First, while you might think this would be sufficient to make something bootable from both Skiboot and Petitboot, it isn't; if you try to boot this as a kernel from Petitboot it will simply hang. We'll explore this further in a later article. Second, I have intentionally not described how you would actually flash this to PNOR on a real machine lest someone screw something up and blame me for it. In broad strokes, however, you would take either of the ELF binaries and turn it into a PNOR flash partition with fpart (not to be confused with other partition and file management utilities of the same name). Having done so, you would transfer this to the BMC and use pflash to replace the contents of PAYLOAD (after, hopefully, backing up the previous contents with pflash -r). At this point you may now start your machine so it can, um, shut down.

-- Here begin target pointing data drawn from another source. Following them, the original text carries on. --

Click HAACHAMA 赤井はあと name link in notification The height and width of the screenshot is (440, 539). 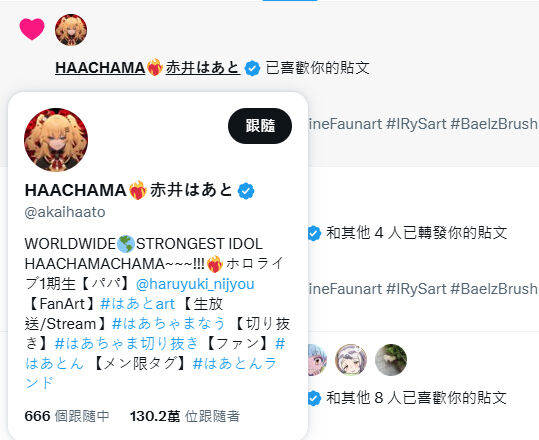point(147,67)
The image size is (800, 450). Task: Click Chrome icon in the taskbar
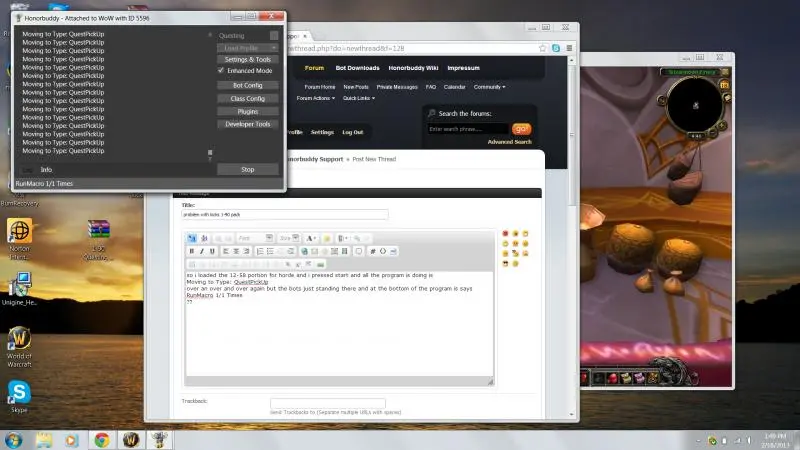[101, 439]
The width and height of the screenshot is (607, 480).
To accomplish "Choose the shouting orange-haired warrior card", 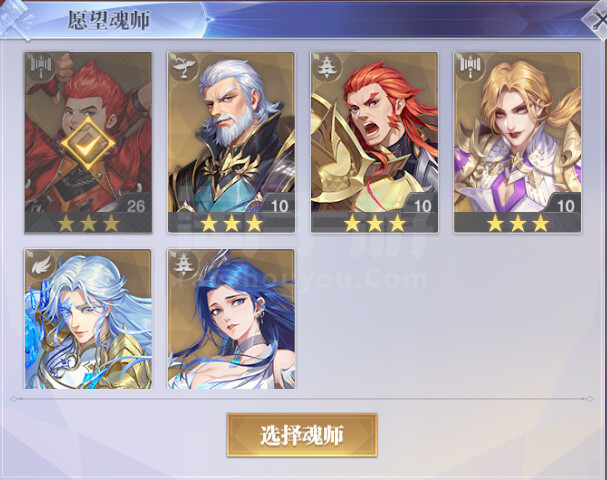I will [x=374, y=142].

Finally, this entire exercise brings up an interesting question (to me, anyway): is there a performance ramification to running in little-endian vs big-endian, given the additional necessary overhead of flipping endianness every time OPAL is called? The answer is probably, but it's likely negligible in practice unless you're on the bare metal as we are here. Let's compare how little-endian Linux does this in opal-calls.S with big-endian OpenBSD's locore.S; in both listings, scroll down to opal_call and note the differences. Even though we don't have to do quite as much song and dance setting up a trampoline and switching endianness, we still have to twiddle the MSR (in this case to turn off external interrupts and return to real mode), and a similar amount of instruction synchronization must still occur (using isync; rfid and hrfid do this as a natural consequence). From a practical perspective, unless you have some pathological case that makes lots of OPAL calls back to back, the few extra instructions required are probably below the noise threshold when considering everything else that affects performance in modern operating systems.